(Entries taken from a collection)
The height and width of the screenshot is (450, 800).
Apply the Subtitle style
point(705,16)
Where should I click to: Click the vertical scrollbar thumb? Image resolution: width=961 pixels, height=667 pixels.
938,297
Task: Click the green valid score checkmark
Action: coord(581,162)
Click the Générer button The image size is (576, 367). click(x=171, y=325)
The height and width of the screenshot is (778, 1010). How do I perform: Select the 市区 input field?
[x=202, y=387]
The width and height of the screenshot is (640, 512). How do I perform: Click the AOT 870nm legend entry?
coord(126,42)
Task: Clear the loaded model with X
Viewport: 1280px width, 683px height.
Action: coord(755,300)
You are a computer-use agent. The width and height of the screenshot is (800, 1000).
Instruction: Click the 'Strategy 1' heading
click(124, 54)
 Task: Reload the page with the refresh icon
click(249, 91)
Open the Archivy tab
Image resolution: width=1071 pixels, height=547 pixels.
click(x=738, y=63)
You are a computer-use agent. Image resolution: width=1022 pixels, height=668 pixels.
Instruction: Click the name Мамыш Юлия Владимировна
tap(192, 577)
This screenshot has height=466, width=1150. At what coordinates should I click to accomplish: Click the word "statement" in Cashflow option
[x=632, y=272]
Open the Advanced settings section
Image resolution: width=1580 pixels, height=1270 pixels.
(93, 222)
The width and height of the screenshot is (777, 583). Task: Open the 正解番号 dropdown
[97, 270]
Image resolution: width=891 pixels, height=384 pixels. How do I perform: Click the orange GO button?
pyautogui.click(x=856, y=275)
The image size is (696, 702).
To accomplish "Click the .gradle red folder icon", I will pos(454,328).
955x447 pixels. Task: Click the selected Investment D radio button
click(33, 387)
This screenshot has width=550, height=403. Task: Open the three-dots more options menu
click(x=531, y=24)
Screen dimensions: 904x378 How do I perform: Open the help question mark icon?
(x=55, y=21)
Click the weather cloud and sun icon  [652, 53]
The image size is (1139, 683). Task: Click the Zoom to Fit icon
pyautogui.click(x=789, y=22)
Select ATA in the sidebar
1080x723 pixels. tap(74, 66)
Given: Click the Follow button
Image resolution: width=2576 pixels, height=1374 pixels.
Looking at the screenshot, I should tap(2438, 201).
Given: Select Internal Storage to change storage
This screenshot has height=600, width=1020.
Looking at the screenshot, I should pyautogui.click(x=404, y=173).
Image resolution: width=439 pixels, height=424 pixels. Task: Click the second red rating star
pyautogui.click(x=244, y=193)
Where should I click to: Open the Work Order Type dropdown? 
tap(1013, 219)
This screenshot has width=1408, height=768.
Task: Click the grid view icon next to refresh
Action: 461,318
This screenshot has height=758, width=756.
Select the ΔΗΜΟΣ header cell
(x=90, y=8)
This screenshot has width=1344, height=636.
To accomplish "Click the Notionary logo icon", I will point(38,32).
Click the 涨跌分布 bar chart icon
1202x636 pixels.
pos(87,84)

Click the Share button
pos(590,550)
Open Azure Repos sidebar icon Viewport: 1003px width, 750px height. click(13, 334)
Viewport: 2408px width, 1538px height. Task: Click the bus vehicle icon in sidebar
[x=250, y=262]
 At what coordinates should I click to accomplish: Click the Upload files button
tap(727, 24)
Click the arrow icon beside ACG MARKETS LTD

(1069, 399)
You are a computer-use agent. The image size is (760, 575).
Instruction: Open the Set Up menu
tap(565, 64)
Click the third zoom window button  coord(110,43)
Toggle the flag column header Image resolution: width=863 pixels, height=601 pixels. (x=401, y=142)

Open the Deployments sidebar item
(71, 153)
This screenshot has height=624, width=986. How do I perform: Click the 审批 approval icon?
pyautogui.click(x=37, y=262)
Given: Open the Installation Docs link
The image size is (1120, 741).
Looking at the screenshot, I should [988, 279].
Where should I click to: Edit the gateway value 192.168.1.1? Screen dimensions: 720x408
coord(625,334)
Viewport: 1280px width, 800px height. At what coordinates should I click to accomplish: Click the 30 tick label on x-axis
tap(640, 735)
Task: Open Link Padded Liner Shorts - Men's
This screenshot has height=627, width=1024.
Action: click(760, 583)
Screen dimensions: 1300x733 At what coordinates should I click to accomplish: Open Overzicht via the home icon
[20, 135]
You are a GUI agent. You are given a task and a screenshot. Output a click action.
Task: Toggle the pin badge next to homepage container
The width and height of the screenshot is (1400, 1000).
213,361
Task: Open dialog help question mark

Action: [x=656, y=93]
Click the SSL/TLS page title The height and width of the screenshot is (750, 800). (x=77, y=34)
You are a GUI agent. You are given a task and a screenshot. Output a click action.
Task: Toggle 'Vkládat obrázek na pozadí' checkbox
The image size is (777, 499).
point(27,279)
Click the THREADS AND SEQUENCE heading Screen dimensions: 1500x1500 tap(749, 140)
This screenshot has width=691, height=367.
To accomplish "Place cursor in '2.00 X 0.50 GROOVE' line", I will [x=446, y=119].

> [To do] Without omission, return all of the records exactly as given.

> [Response to the exercise]
The height and width of the screenshot is (450, 800).
Apply the Subtitle style
point(705,16)
Where should I click to: Click the vertical scrollbar thumb? Image resolution: width=961 pixels, height=667 pixels.
938,297
Task: Click the green valid score checkmark
Action: coord(581,162)
Click the Générer button The image size is (576, 367). click(x=171, y=325)
The height and width of the screenshot is (778, 1010). How do I perform: Select the 市区 input field?
[x=202, y=387]
The width and height of the screenshot is (640, 512). How do I perform: Click the AOT 870nm legend entry?
coord(126,42)
Task: Clear the loaded model with X
Viewport: 1280px width, 683px height.
Action: coord(755,300)
You are a computer-use agent. The width and height of the screenshot is (800, 1000).
Instruction: Click the 'Strategy 1' heading
click(124, 54)
 Task: Reload the page with the refresh icon
click(249, 91)
Open the Archivy tab
Image resolution: width=1071 pixels, height=547 pixels.
click(x=738, y=63)
You are a computer-use agent. Image resolution: width=1022 pixels, height=668 pixels.
Instruction: Click the name Мамыш Юлия Владимировна
tap(192, 577)
This screenshot has height=466, width=1150. At what coordinates should I click to accomplish: Click the word "statement" in Cashflow option
[x=632, y=272]
Open the Advanced settings section
Image resolution: width=1580 pixels, height=1270 pixels.
(93, 222)
The width and height of the screenshot is (777, 583). Task: Open the 正解番号 dropdown
[97, 270]
Image resolution: width=891 pixels, height=384 pixels. How do I perform: Click the orange GO button?
pyautogui.click(x=856, y=275)
The image size is (696, 702).
To accomplish "Click the .gradle red folder icon", I will pos(454,328).
955x447 pixels. Task: Click the selected Investment D radio button
click(33, 387)
This screenshot has width=550, height=403. Task: Open the three-dots more options menu
click(x=531, y=24)
Screen dimensions: 904x378 How do I perform: Open the help question mark icon?
(x=55, y=21)
Click the weather cloud and sun icon  [652, 53]
The image size is (1139, 683). Task: Click the Zoom to Fit icon
pyautogui.click(x=789, y=22)
Select ATA in the sidebar
1080x723 pixels. tap(74, 66)
Given: Click the Follow button
Image resolution: width=2576 pixels, height=1374 pixels.
Looking at the screenshot, I should tap(2438, 201).
Given: Select Internal Storage to change storage
This screenshot has height=600, width=1020.
Looking at the screenshot, I should pyautogui.click(x=404, y=173).
Image resolution: width=439 pixels, height=424 pixels. Task: Click the second red rating star
pyautogui.click(x=244, y=193)
Where should I click to: Open the Work Order Type dropdown? 
tap(1013, 219)
This screenshot has width=1408, height=768.
Task: Click the grid view icon next to refresh
Action: 461,318
This screenshot has height=758, width=756.
Select the ΔΗΜΟΣ header cell
(x=90, y=8)
This screenshot has width=1344, height=636.
To accomplish "Click the Notionary logo icon", I will point(38,32).
Click the 涨跌分布 bar chart icon
1202x636 pixels.
pos(87,84)

Click the Share button
pos(590,550)
Open Azure Repos sidebar icon Viewport: 1003px width, 750px height. click(13, 334)
Viewport: 2408px width, 1538px height. Task: Click the bus vehicle icon in sidebar
[x=250, y=262]
 At what coordinates should I click to accomplish: Click the Upload files button
tap(727, 24)
Click the arrow icon beside ACG MARKETS LTD

(1069, 399)
You are a computer-use agent. The image size is (760, 575).
Instruction: Open the Set Up menu
tap(565, 64)
Click the third zoom window button  coord(110,43)
Toggle the flag column header Image resolution: width=863 pixels, height=601 pixels. (x=401, y=142)

Open the Deployments sidebar item
(71, 153)
This screenshot has height=624, width=986. How do I perform: Click the 审批 approval icon?
pyautogui.click(x=37, y=262)
Given: Open the Installation Docs link
The image size is (1120, 741).
Looking at the screenshot, I should [988, 279].
Where should I click to: Edit the gateway value 192.168.1.1? Screen dimensions: 720x408
coord(625,334)
Viewport: 1280px width, 800px height. At what coordinates should I click to accomplish: Click the 30 tick label on x-axis
tap(640, 735)
Task: Open Link Padded Liner Shorts - Men's
This screenshot has height=627, width=1024.
Action: click(760, 583)
Screen dimensions: 1300x733 At what coordinates should I click to accomplish: Open Overzicht via the home icon
[20, 135]
You are a GUI agent. You are given a task and a screenshot. Output a click action.
Task: Toggle the pin badge next to homepage container
The width and height of the screenshot is (1400, 1000).
213,361
Task: Open dialog help question mark

Action: [x=656, y=93]
Click the SSL/TLS page title The height and width of the screenshot is (750, 800). (x=77, y=34)
You are a GUI agent. You are given a task and a screenshot. Output a click action.
Task: Toggle 'Vkládat obrázek na pozadí' checkbox
The image size is (777, 499).
point(27,279)
Click the THREADS AND SEQUENCE heading Screen dimensions: 1500x1500 tap(749, 140)
This screenshot has width=691, height=367.
To accomplish "Place cursor in '2.00 X 0.50 GROOVE' line", I will [x=446, y=119].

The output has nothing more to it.